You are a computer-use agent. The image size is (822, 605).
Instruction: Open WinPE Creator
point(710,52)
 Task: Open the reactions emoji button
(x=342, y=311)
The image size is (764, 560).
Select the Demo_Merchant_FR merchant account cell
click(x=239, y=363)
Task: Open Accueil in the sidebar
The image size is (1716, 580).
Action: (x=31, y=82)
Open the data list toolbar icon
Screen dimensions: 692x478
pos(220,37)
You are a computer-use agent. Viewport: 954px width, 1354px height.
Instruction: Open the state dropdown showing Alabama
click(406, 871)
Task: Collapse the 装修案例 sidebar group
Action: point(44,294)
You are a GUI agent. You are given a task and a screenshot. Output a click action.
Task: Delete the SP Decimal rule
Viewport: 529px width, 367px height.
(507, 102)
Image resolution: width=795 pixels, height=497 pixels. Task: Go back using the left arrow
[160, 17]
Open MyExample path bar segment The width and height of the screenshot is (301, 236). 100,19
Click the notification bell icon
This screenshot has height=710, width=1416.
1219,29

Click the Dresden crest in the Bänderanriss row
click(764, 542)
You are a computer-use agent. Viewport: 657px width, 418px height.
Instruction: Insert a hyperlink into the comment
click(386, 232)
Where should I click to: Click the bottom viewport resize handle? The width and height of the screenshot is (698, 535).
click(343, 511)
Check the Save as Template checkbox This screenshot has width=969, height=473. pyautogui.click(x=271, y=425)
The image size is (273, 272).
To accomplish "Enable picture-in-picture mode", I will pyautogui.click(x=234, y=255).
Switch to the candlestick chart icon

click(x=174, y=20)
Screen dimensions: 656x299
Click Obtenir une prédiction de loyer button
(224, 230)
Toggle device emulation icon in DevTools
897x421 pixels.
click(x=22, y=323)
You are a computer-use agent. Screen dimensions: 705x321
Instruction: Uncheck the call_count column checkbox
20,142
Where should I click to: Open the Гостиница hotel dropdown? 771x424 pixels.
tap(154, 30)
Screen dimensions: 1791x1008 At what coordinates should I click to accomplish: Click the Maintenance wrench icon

......

■ Problem requirements: Express all of the lines above as a JSON list of strings, with one string per line and blank lines omitted.

■ Exercise solution:
[
  "You are a computer-use agent. The image size is (822, 605).",
  "Instruction: Open WinPE Creator",
  "point(710,52)",
  " Task: Open the reactions emoji button",
  "(x=342, y=311)",
  "The image size is (764, 560).",
  "Select the Demo_Merchant_FR merchant account cell",
  "click(x=239, y=363)",
  "Task: Open Accueil in the sidebar",
  "The image size is (1716, 580).",
  "Action: (x=31, y=82)",
  "Open the data list toolbar icon",
  "Screen dimensions: 692x478",
  "pos(220,37)",
  "You are a computer-use agent. Viewport: 954px width, 1354px height.",
  "Instruction: Open the state dropdown showing Alabama",
  "click(406, 871)",
  "Task: Collapse the 装修案例 sidebar group",
  "Action: point(44,294)",
  "You are a GUI agent. You are given a task and a screenshot. Output a click action.",
  "Task: Delete the SP Decimal rule",
  "Viewport: 529px width, 367px height.",
  "(507, 102)",
  "Image resolution: width=795 pixels, height=497 pixels. Task: Go back using the left arrow",
  "[160, 17]",
  "Open MyExample path bar segment The width and height of the screenshot is (301, 236). 100,19",
  "Click the notification bell icon",
  "This screenshot has height=710, width=1416.",
  "1219,29",
  "Click the Dresden crest in the Bänderanriss row",
  "click(764, 542)",
  "You are a computer-use agent. Viewport: 657px width, 418px height.",
  "Instruction: Insert a hyperlink into the comment",
  "click(386, 232)",
  "Where should I click to: Click the bottom viewport resize handle? The width and height of the screenshot is (698, 535).",
  "click(343, 511)",
  "Check the Save as Template checkbox This screenshot has width=969, height=473. pyautogui.click(x=271, y=425)",
  "The image size is (273, 272).",
  "To accomplish \"Enable picture-in-picture mode\", I will pyautogui.click(x=234, y=255).",
  "Switch to the candlestick chart icon",
  "click(x=174, y=20)",
  "Screen dimensions: 656x299",
  "Click Obtenir une prédiction de loyer button",
  "(224, 230)",
  "Toggle device emulation icon in DevTools",
  "897x421 pixels.",
  "click(x=22, y=323)",
  "You are a computer-use agent. Screen dimensions: 705x321",
  "Instruction: Uncheck the call_count column checkbox",
  "20,142",
  "Where should I click to: Open the Гостиница hotel dropdown? 771x424 pixels.",
  "tap(154, 30)",
  "Screen dimensions: 1791x1008 At what coordinates should I click to accomplish: Click the Maintenance wrench icon"
]